Now we'll take the existing components and refine them. This is where your app starts to feel crafted rather than generated.

The polish prompt

"Polish the todo list components. For each todo item: add a subtle bottom border, gentle hover background (surface color at 50% opacity), rounded corners on the container, and increase padding to 12px 16px. The checkbox should use the primary color when checked. Add a smooth transition for the hover state. The overall list should have a card-like container with a light border and subtle shadow."

💡Info

Notice how specific this prompt is. Instead of "make it look better," we're describing exact visual properties. This gives Claude Code clear direction while still allowing it to make good implementation decisions.

Key polish areas

Borders and shadows

Subtle borders and shadows create depth without being heavy:

"Use 1px borders in border color (from our color system) and box-shadow: 0 1px 3px rgba(0,0,0,0.08) for card elevation. No heavy drop shadows."

Spacing

Generous, consistent spacing makes everything feel calmer:

"Increase the gap between todo items to 2px. Add 24px padding inside the todo list card. Make sure there's at least 32px between the header and the list."

Hover and active states

Interactive feedback tells users "this is clickable":

"Add hover states to all interactive elements. Todo items should get a slight background change on hover. Buttons should darken slightly. The delete button should turn danger-red on hover."

  1. Container polish — Card wrapper with border, shadow, and rounded corners
  2. Item polish — Hover states, padding, borders between items
  3. Checkbox polish — Custom styled, uses primary color, smooth check animation
  4. Button polish — Consistent sizing, hover/active/focus states
  5. Empty state — A friendly message when there are no todos

Before and after

Ask Claude Code to make sure the empty state looks good too:

"When there are no todos, show a centered message with a subtle icon that says 'No tasks yet. Add one above to get started.' Make it feel inviting, not empty."

Tip

The empty state is often the first thing a new user sees. Making it look polished and helpful sets the tone for the entire app experience.

Reviewing the changes

After Claude Code makes the updates, check:

  • Do items feel comfortable to read? (Spacing)
  • Is it clear what's clickable? (Hover states)
  • Does the hierarchy make sense? (Borders, shadows)
  • Does it feel consistent? (Same border radius, same shadow everywhere)

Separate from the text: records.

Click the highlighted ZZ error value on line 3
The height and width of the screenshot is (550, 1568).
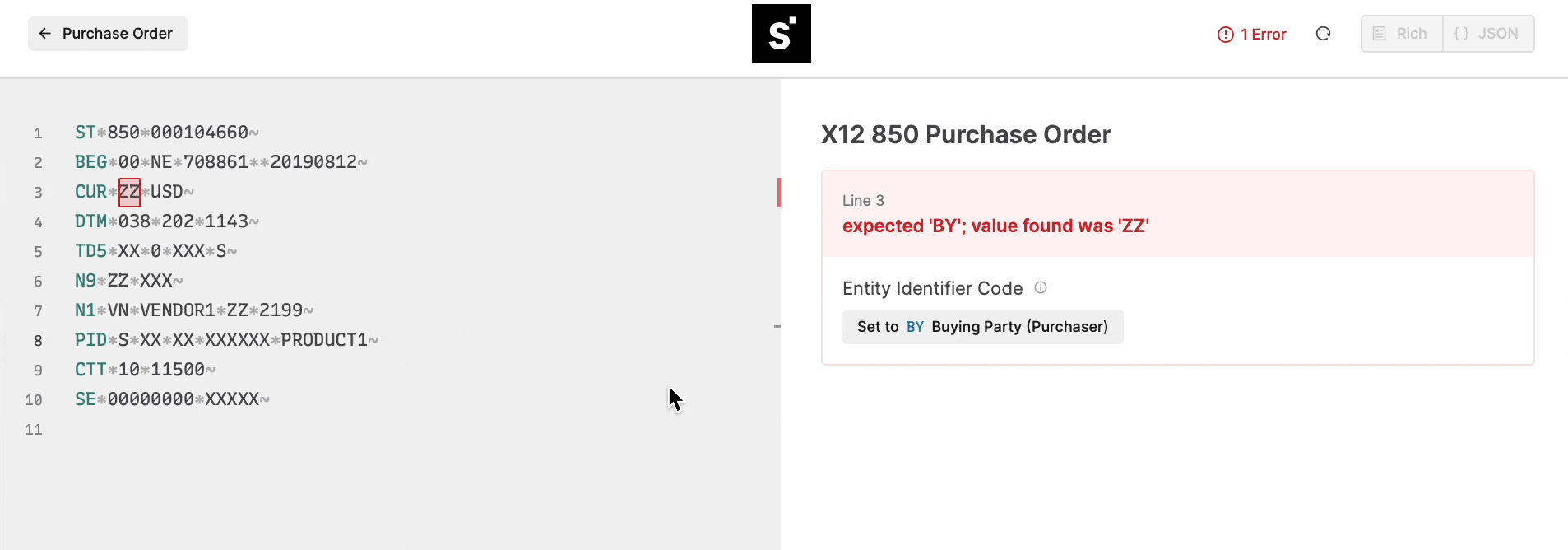coord(129,192)
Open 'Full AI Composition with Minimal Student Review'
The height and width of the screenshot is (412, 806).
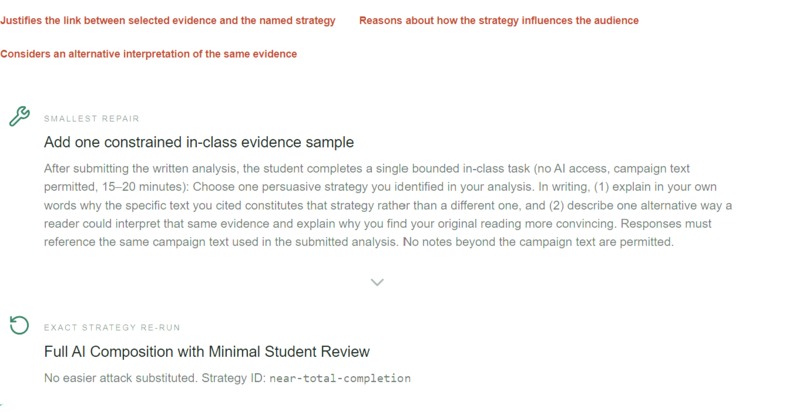207,352
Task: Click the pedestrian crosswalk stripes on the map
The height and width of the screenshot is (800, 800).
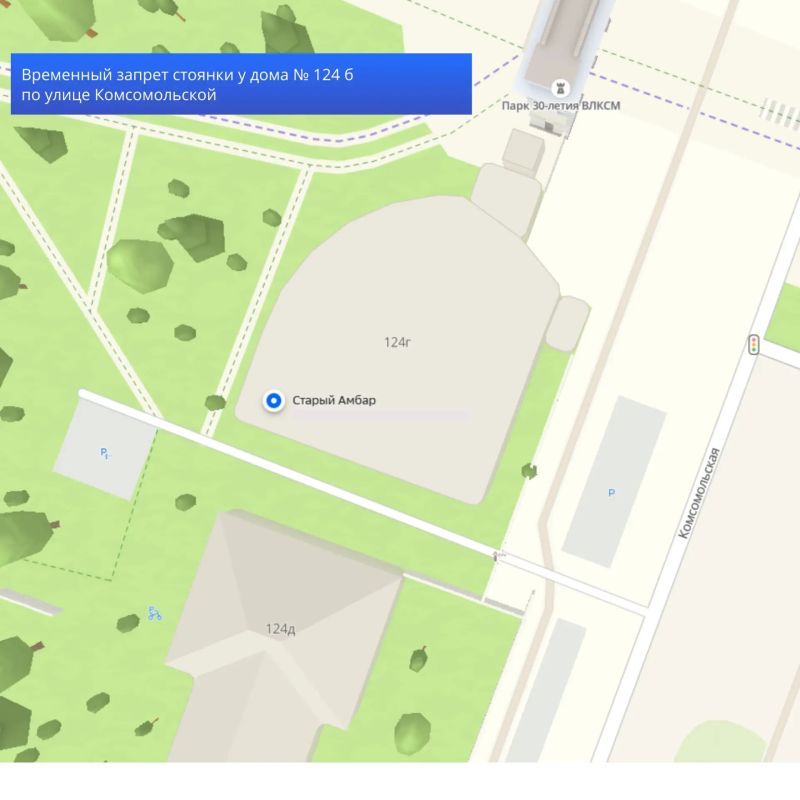Action: coord(779,113)
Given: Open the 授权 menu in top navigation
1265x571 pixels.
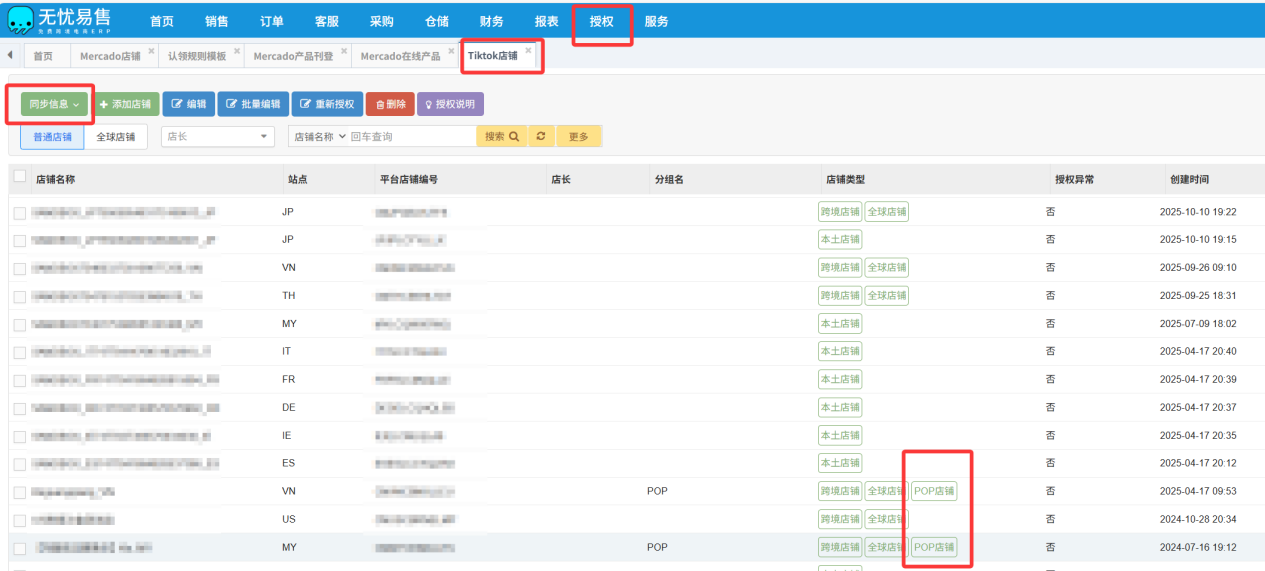Looking at the screenshot, I should click(x=601, y=22).
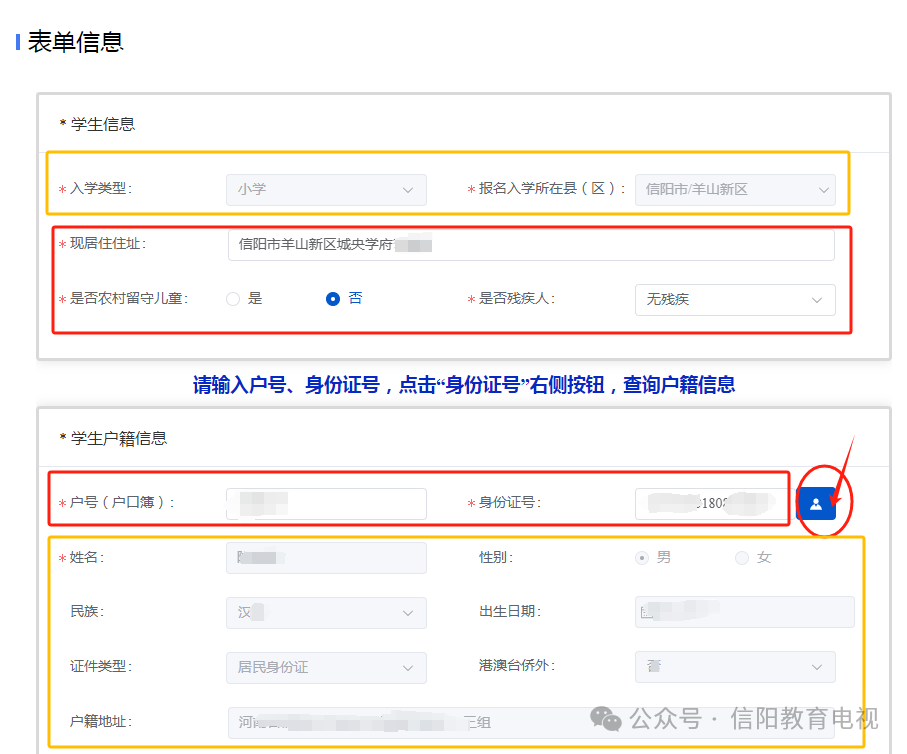Expand the 港澳台侨外 dropdown

click(735, 667)
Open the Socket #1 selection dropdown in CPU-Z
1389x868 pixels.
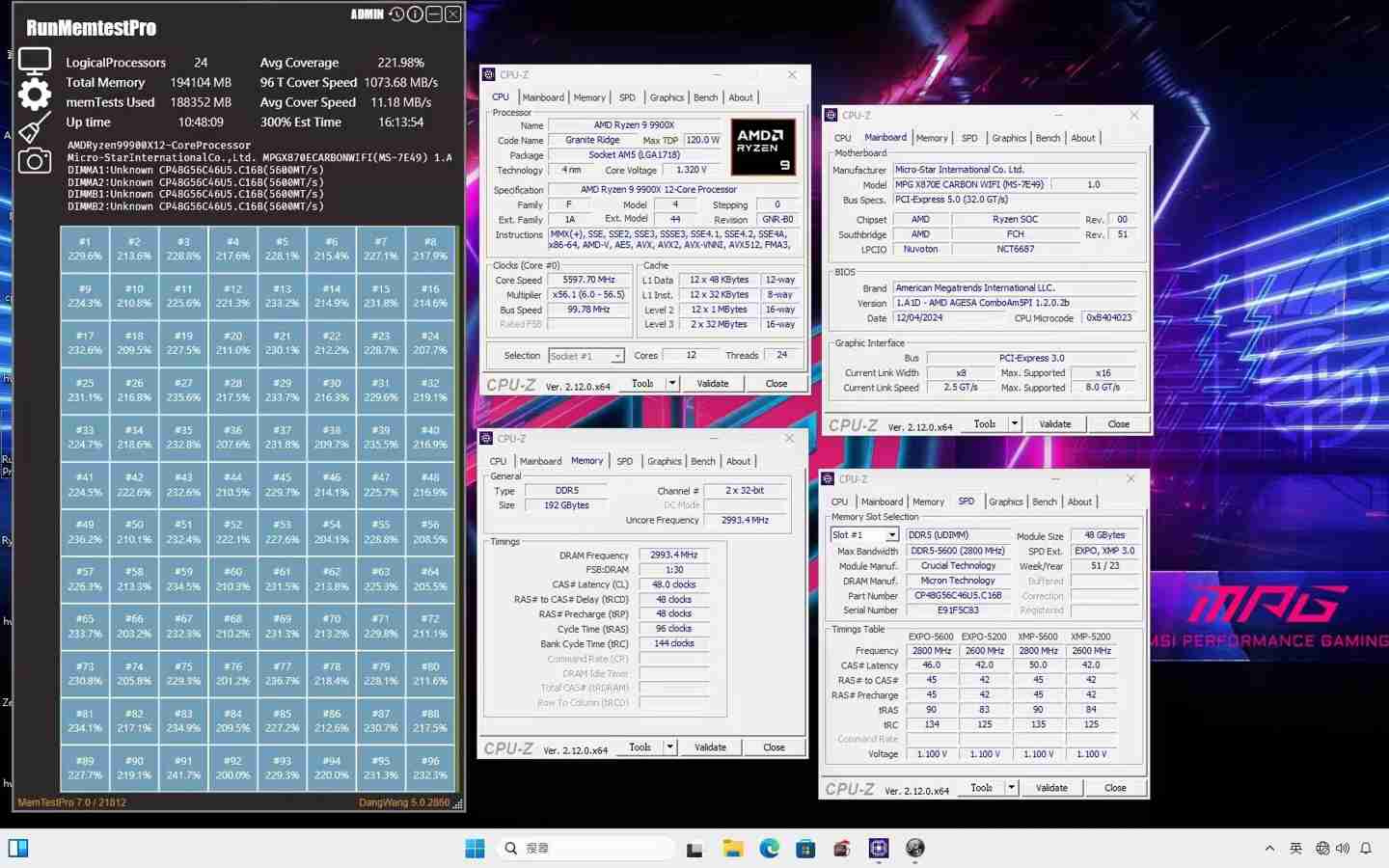tap(616, 356)
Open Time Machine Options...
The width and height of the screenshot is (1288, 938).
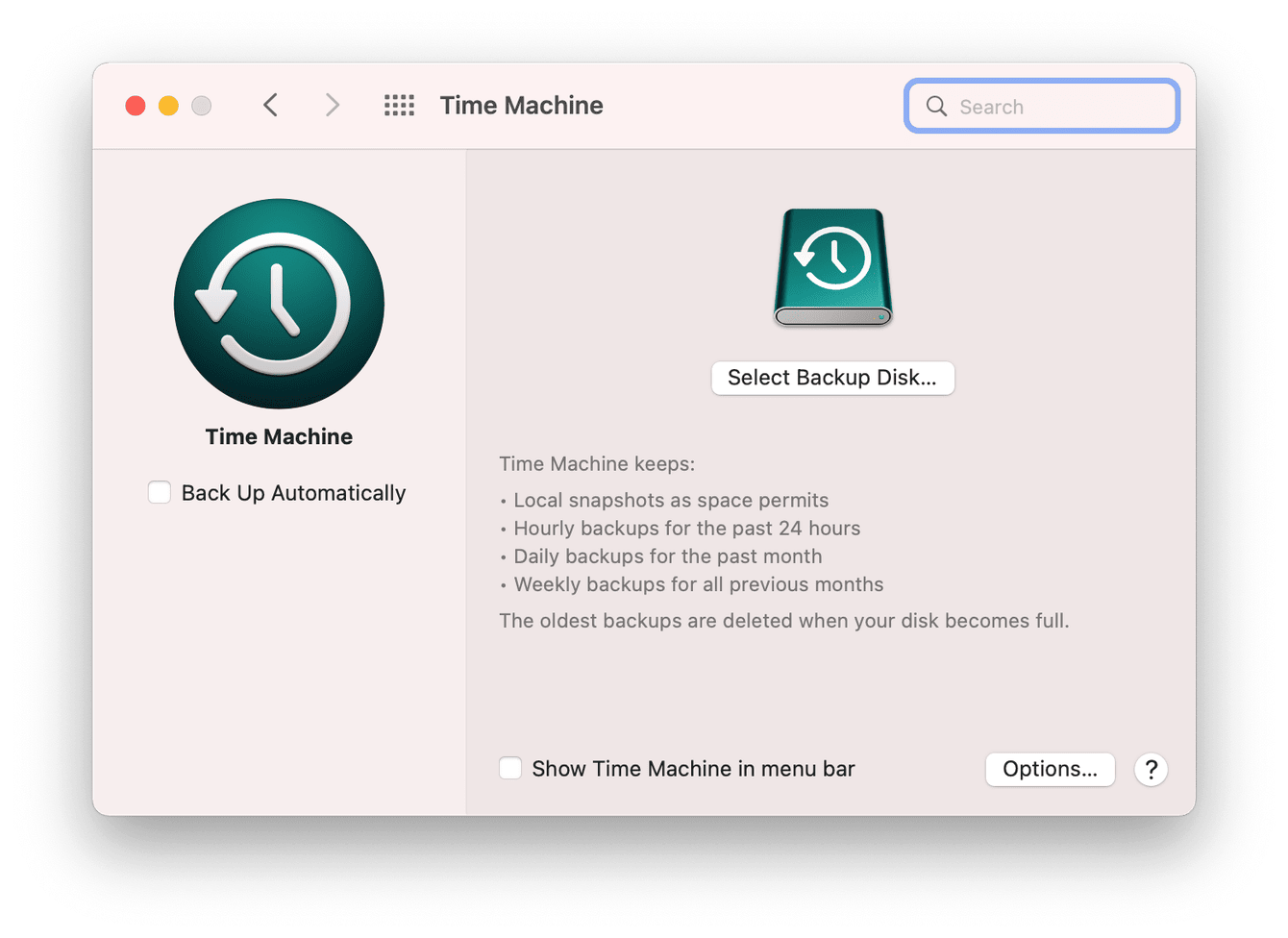click(x=1050, y=769)
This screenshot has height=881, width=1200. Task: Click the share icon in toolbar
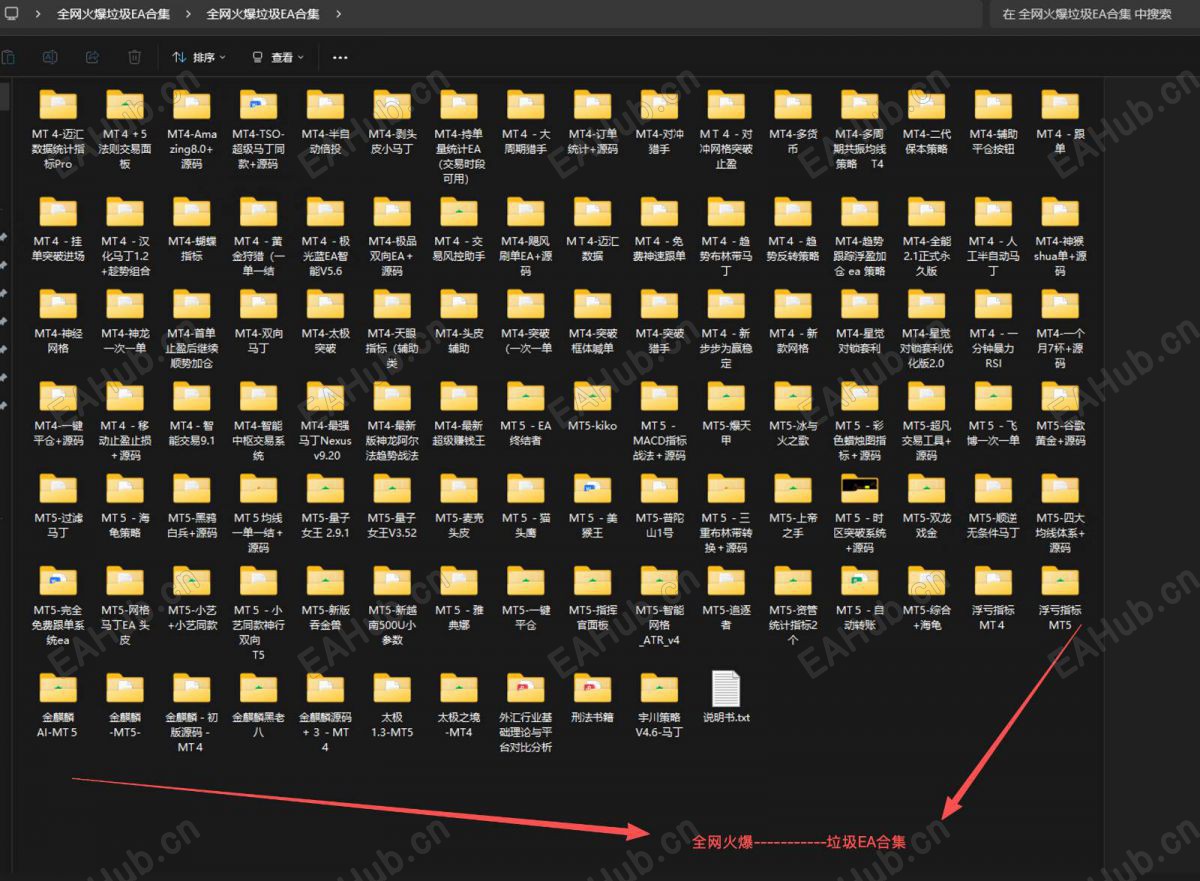point(92,58)
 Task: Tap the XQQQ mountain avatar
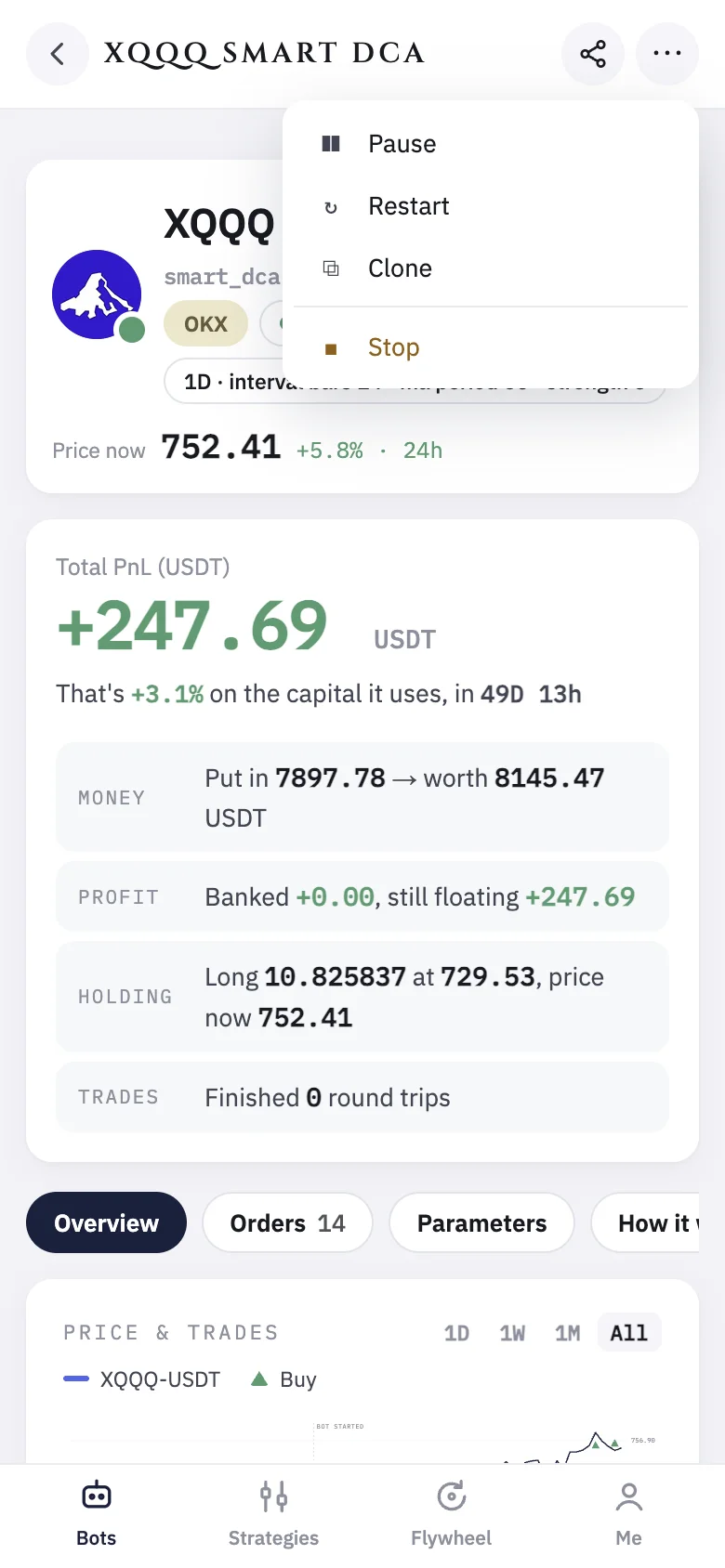pyautogui.click(x=97, y=294)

If something feels off, describe what you see:

"The shadow on the card feels too strong. Make it more subtle — barely visible."

"The hover state is too abrupt. Slow it down to 150ms."

Small refinements compound into a polished experience. Each tweak might seem minor, but together they transform the app.

Managing context during polish work

Design polish generates many small back-and-forth messages that fill Claude Code's context window quickly. Use /compact between design areas to free up space:

Terminal
$/compact
Tip

Run /compact after finishing each design area (colors, typography, spacing). Claude Code summarizes the conversation, keeping your design decisions while freeing up context for the next area.